Its more like a large rodent, in my house, teeth gleaming in the moonlight, next to my bed, ready to pounce..... okay, thats enough!
Now the screeching is creeping me out. Its now 1 am... I move to the couch where the dog is sure to protect me if a flying squirrel comes out of the fireplace to attack. Rotsa ruck there....
Thanks to the violent predator in my house and starbucks I am awake reflecting on my day.....
A day well spent, with two friends. Friends I have known for over 15 yrs. A friendship that developed through the tough times.
It was only a few hours together. A drive north. A stop by the train station. A lunch to share emotional and physical nourishment. A little shopping. A book store stop and coffee break. Back to the train and on the road again.... back home for two of us.
Back to the city for the other.
When will we see her again? Hopefully soon.

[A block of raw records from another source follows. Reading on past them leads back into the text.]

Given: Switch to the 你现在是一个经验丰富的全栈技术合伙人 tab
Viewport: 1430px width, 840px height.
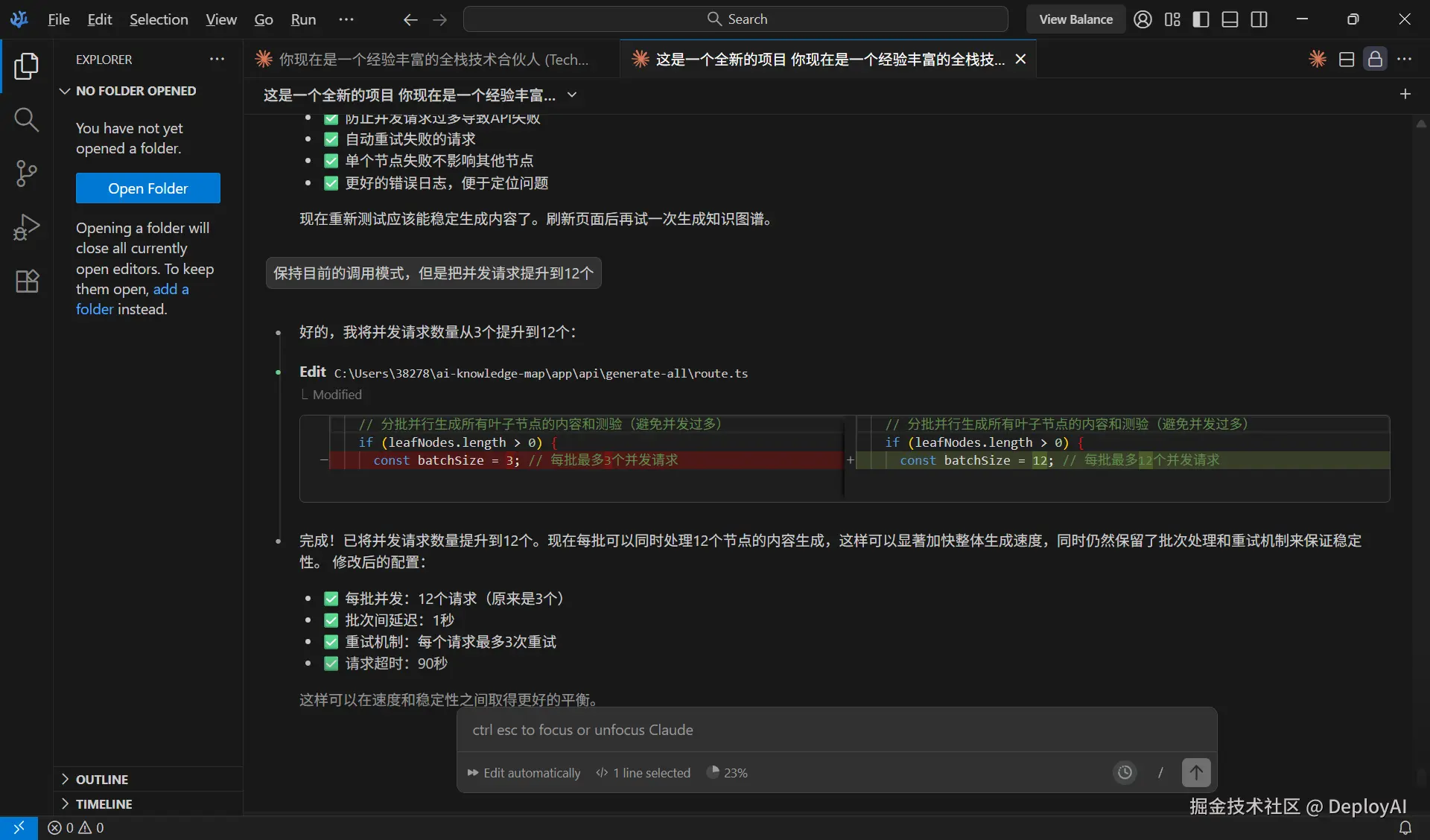Looking at the screenshot, I should click(x=425, y=60).
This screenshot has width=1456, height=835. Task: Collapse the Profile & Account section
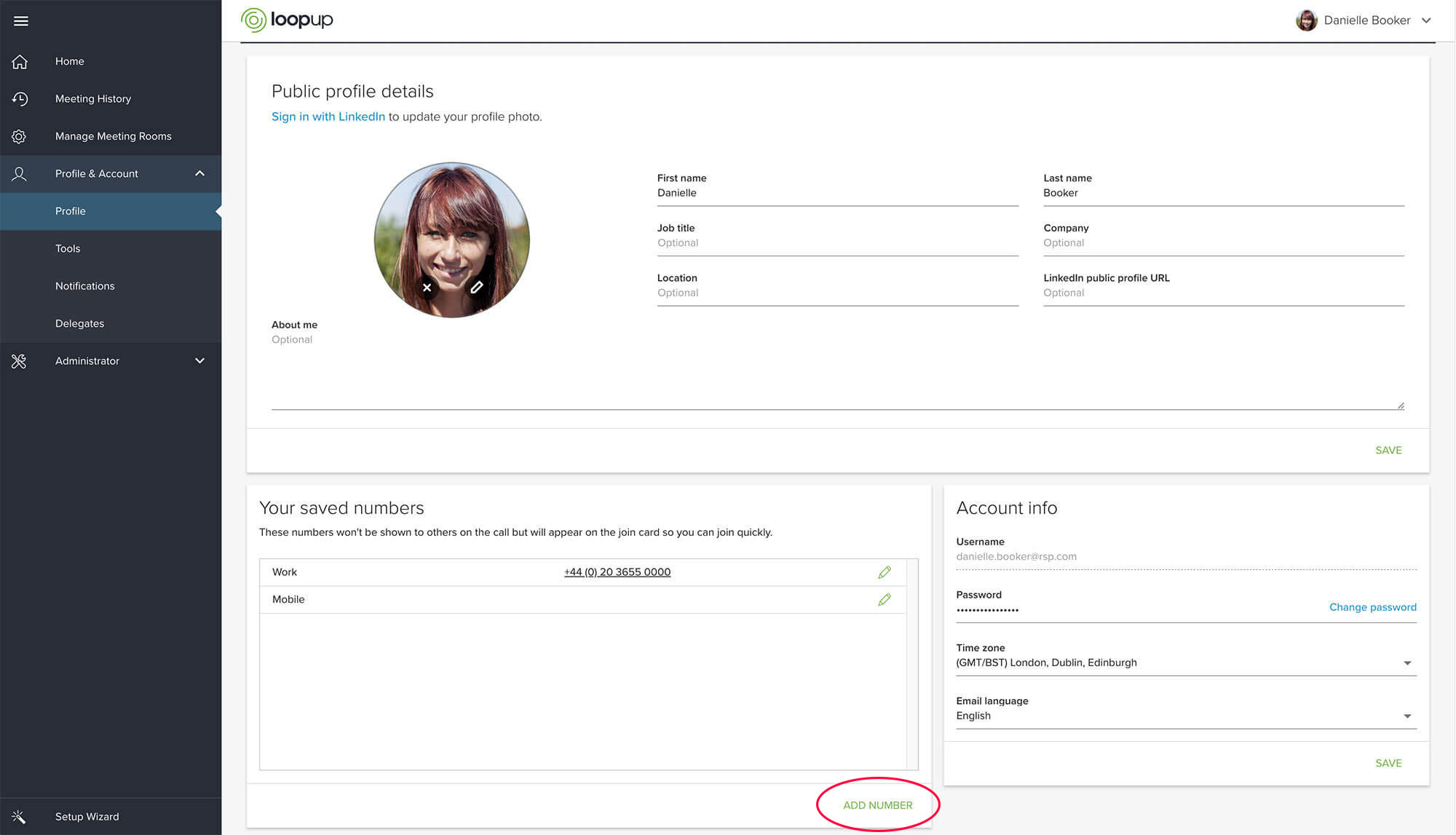click(199, 173)
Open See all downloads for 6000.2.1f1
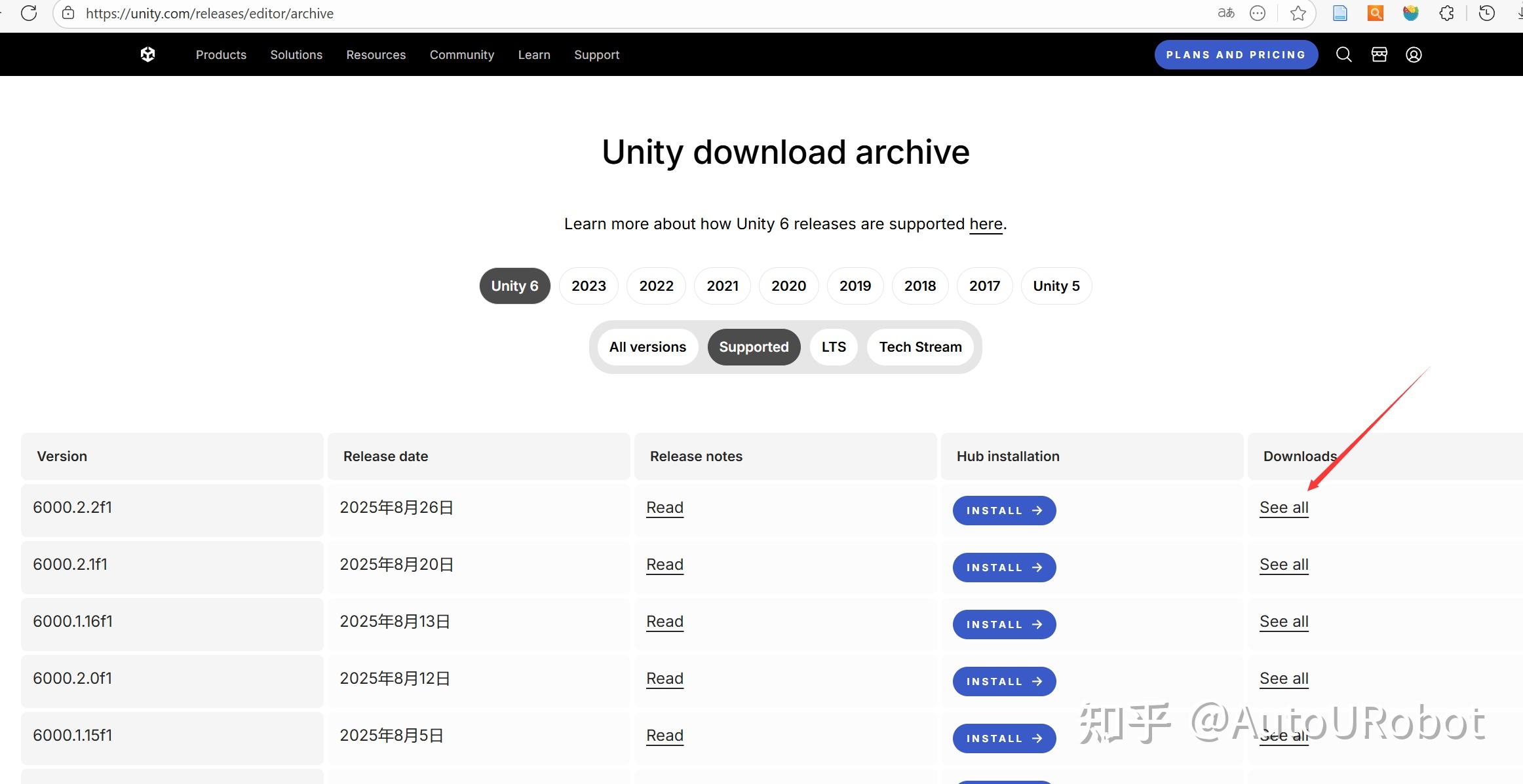The width and height of the screenshot is (1523, 784). pos(1283,565)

What can we offer each other? Ourselves, in small pieces.
She is an amazing woman really. Bright, articulate and gentle. She has been to hell and back.....no mincing of words here.

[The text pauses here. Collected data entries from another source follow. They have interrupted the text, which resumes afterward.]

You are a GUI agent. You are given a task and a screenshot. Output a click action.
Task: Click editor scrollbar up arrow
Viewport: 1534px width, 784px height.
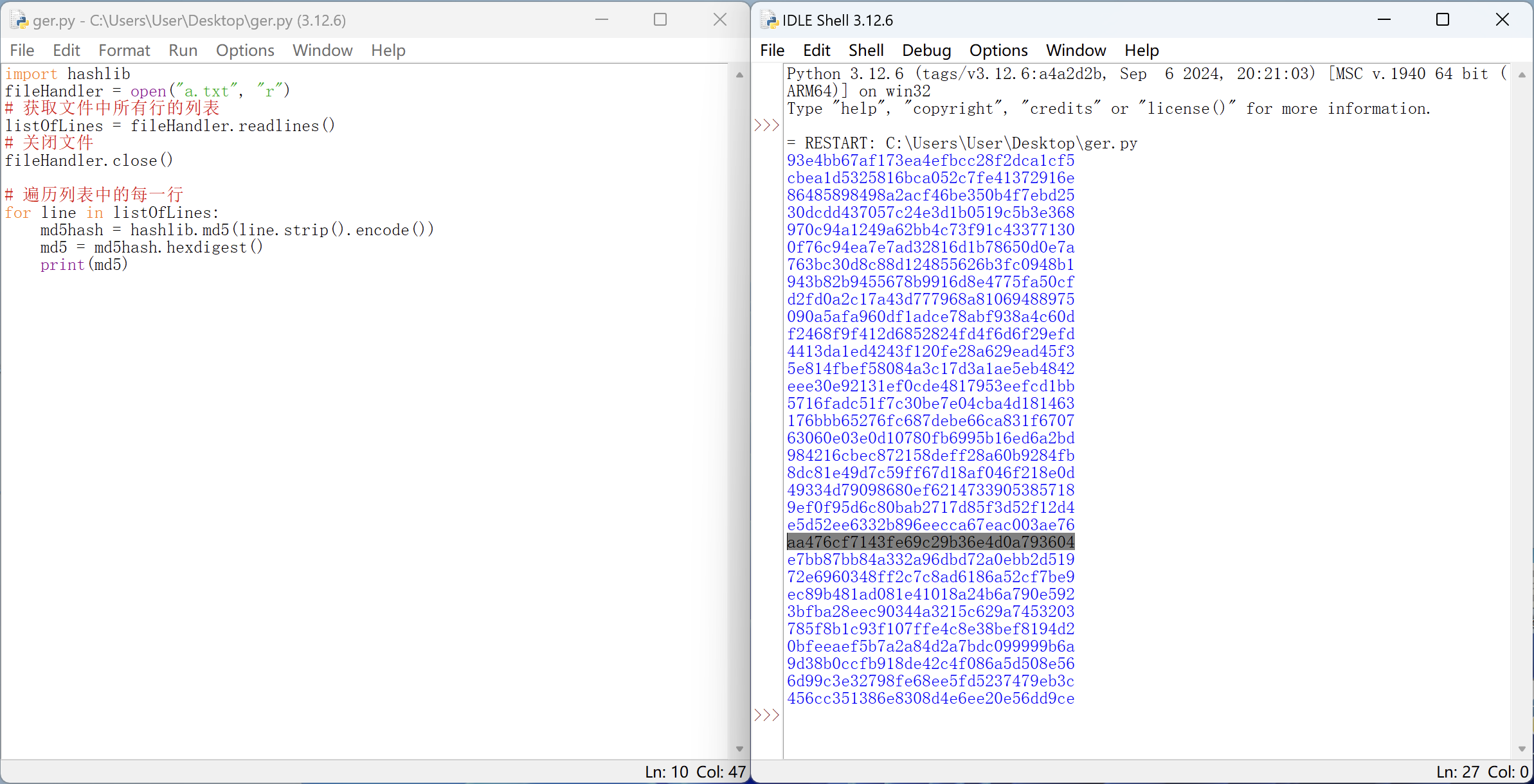[x=739, y=75]
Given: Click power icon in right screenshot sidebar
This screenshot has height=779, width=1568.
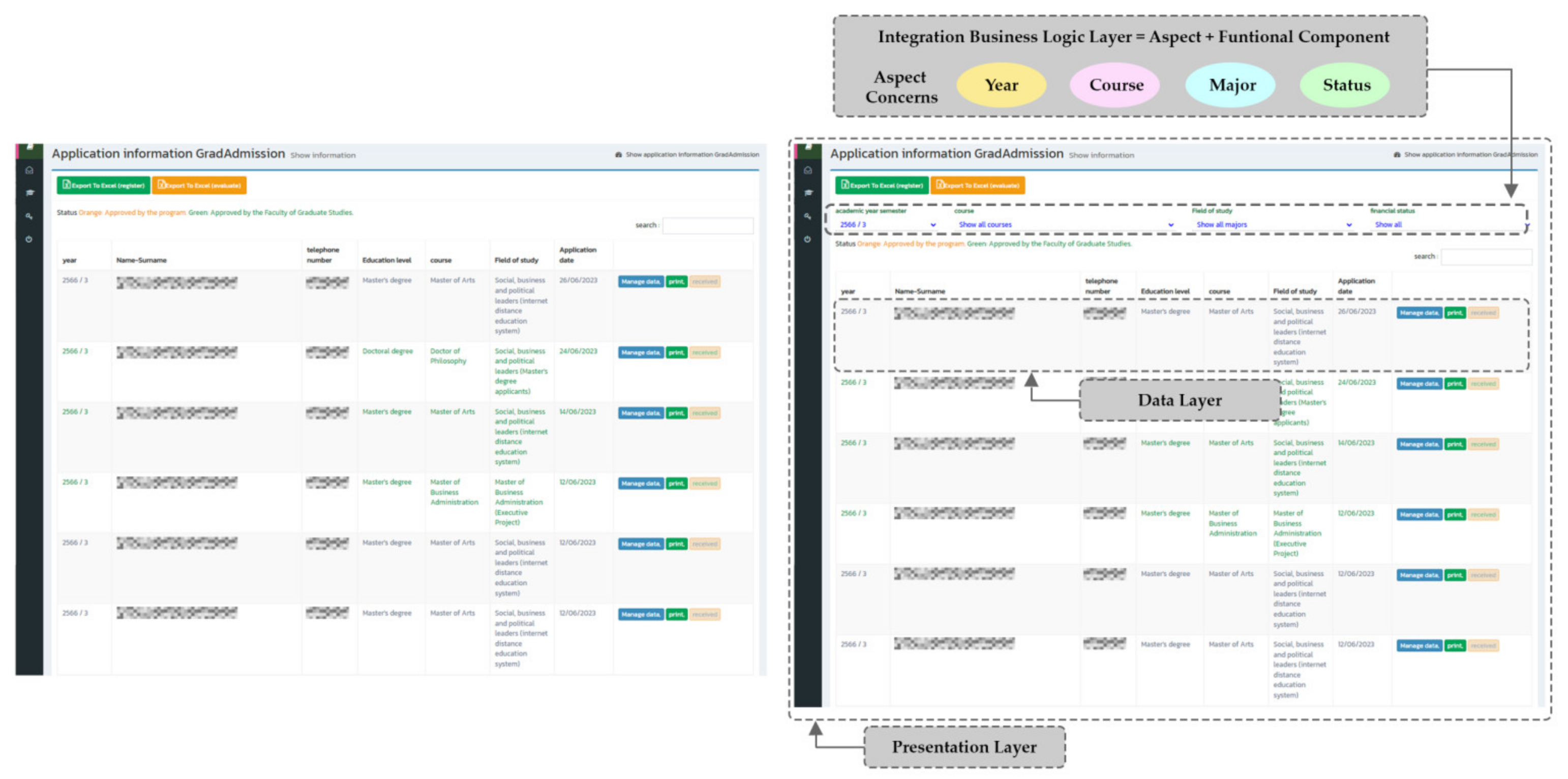Looking at the screenshot, I should click(808, 239).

She has fought through the darkest of night and survived to the morning, though some may seem cloudy and overcast.
She has suffered through things that most others would not have survived. I struggle with words to even describe the pain and anguish she felt. My words would be cheap as I did not walk this road and was only a helpless bystander, shooting up prayers to God like, "How can this be, please save her!!" Of course God sent her angels to help her heal and she is forever grateful.
She is gracious and thankful. She lives simply and is content. She has lost everything and she appreciates the simple things in life. Grateful is a word to describe her.

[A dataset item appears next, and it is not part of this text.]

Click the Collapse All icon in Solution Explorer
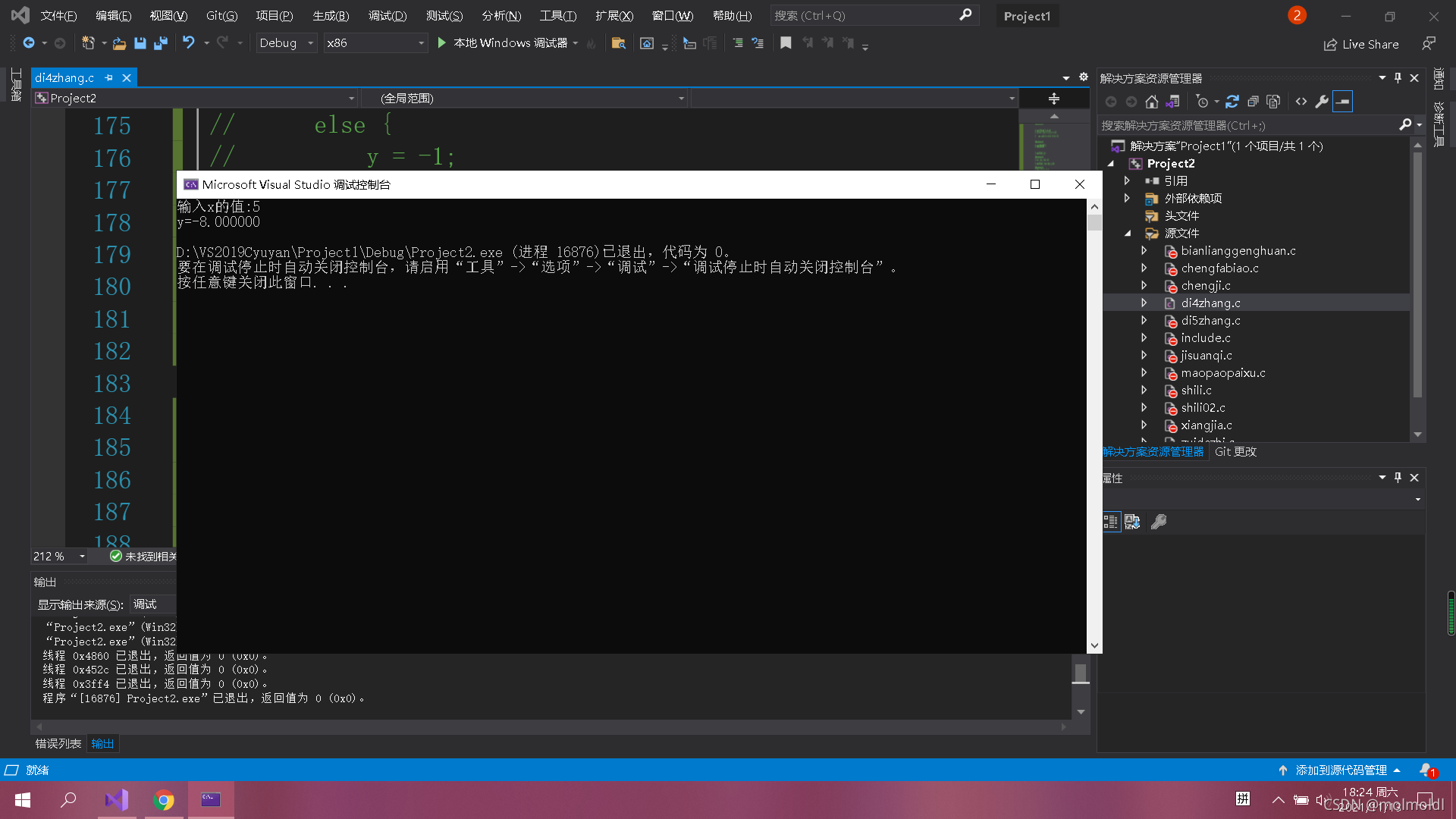1456x819 pixels. point(1253,102)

She willingly accepts books that I treasure, believe in and think of as must reads. She may read them or not and pass them on. She is never offended because she knows my heart.
My prayer is that someday she will have the same peace that I have. She could know total forgiveness and healing if she found this but one cannot force a gift. It must be accepted.
In time I pray she will accept it and have new life.
God brings people into our lives...... to love. To share lifes burdens and joys. To be a buffer against the winds that blow and storms that threaten to sweep us away.
How do we do life alone? How do we find hope and courage to carry on without love? We are created for relationship with God and others.
I hope I can be a small portion of comfort to those who are in pain. I hope I willingly share a burden as well as a joy.
Lord, teach us to live well and joyfully, always deeply searching the eyes we meet. Do we see the pain and turn away or do we reach out and touch with the love of Jesus?
Guess that screech or caffeine was necessary to get me thinking. Really God, You couldn't just tell me what you wanted to tell me... in a dream?! I had to listen to my dog snore all night....
Just heard the noise again. I think it might be coming from the shower. Maybe its the pipes, water, heat.... ideas?